[overzicht] [activiteiten] [ongeplande activiteiten] [besluiten] [commissies] [geschenken] [kamerleden] [kamerstukdossiers] [open vragen]
[toezeggingen] [stemmingen] [verslagen] [🔍 uitgebreid zoeken] [wat is dit?]

Reactie op verzoek commissie inzake kabinetsreactie op de evaluatie fiscale bedrijfsopvolgingsregeling ter voorbereiding van het commissiedebat Vermogensverdeling van 8 februari 2023

Vaststelling van de begrotingsstaat van het Ministerie van Financiën (IXB) en de begrotingsstaat van Nationale Schuld (IXA) voor het jaar 2023

Brief regering

Nummer: 2023D04007, datum: 2023-02-02, bijgewerkt: 2024-02-19 10:56, versie: 4

Directe link naar document (.pdf), link naar pagina op de Tweede Kamer site, officiële HTML versie (kst-36200-IX-17).

Gerelateerde personen: Bijlagen:

Onderdeel van kamerstukdossier 36200 IX-17 Vaststelling van de begrotingsstaat van het Ministerie van Financiën (IXB) en de begrotingsstaat van Nationale Schuld (IXA) voor het jaar 2023.

Onderdeel van zaak 2023Z01725:

Onderdeel van activiteiten:

Preview document (🔗 origineel)


Tweede Kamer der Staten-Generaal 2
Vergaderjaar 2022-2023

36 200 IX Vaststelling van de begrotingsstaat van het Ministerie van Financiën (IXB) en de begrotingsstaat van Nationale Schuld (IXA) voor het jaar 2023

Nr. 17 BRIEF VAN DE MINISTER EN STAATSSECRETARIS VAN FINANCIËN

Aan de Voorzitter van de Tweede Kamer der Staten-Generaal

Den Haag, 2 februari 2023

Op 18 januari heb ik van de voorzitter van de vaste commissie voor Financiën van uw Kamer twee brieven ontvangen met vragen ter voorbereiding op het commissiedebat Vermogensverdeling. Dit betreft vragen bij de kabinetsreactie op het IBO-rapport Vermogensverdeling (Kamerstuk 36 200 IX, nr. 4) respectievelijk de kabinetsreactie op het CPB-onderzoek Ongelijkheid en herverdeling (Kamerstuk 35 925 IX, nr. 31).

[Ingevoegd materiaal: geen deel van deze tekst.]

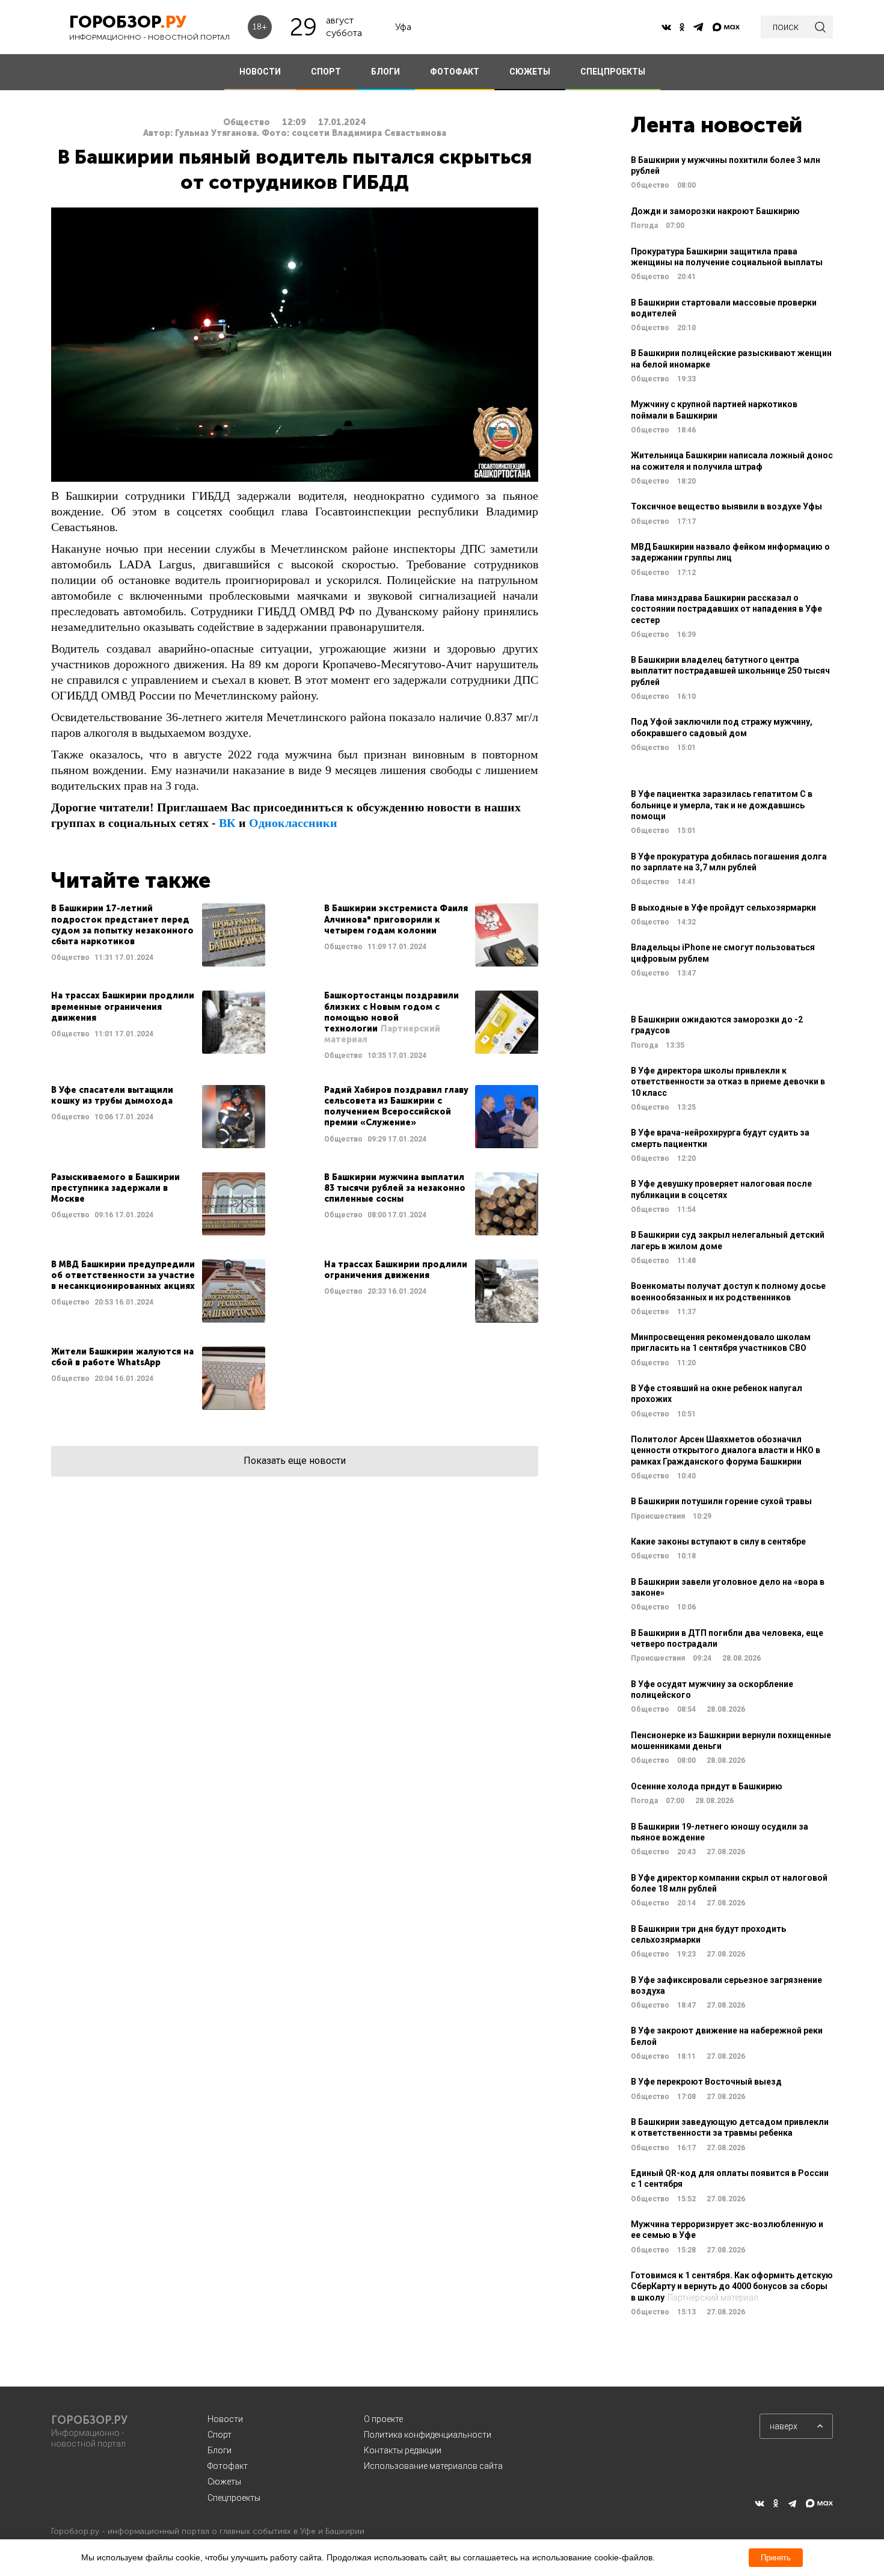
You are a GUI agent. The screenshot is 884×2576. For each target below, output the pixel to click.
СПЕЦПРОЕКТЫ (612, 71)
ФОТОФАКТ (454, 71)
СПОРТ (326, 71)
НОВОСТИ (260, 71)
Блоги (219, 2450)
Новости (225, 2419)
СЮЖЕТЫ (529, 71)
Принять (776, 2557)
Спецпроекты (233, 2498)
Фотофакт (227, 2466)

Daarnaast heeft de vaste commissie voor Financiën in de procedurevergadering van 22 december jl. gevraagd om een brief inzake de kabinetsreactie op de evaluatie fiscale bedrijfsopvolgingsregeling. Deze evaluatie is op 9 december jl. door de Minister van Economische Zaken en Klimaat mede namens de Staatssecretaris van Financiën voor Fiscaliteit en Belastingen naar uw Kamer gestuurd.1 De vaste commissie vraagt om in de brief afzonderlijk in te gaan op de fiscale elementen van de kabinetsreactie en nader in te gaan op de doelmatigheid van dit type fiscale instrumenten en hoe de doelmatigheid van de bedrijfsopvolgingsregeling (BOR) zich verhoudt tot die van andere fiscale regelingen. Met deze brief wordt voldaan aan dit verzoek.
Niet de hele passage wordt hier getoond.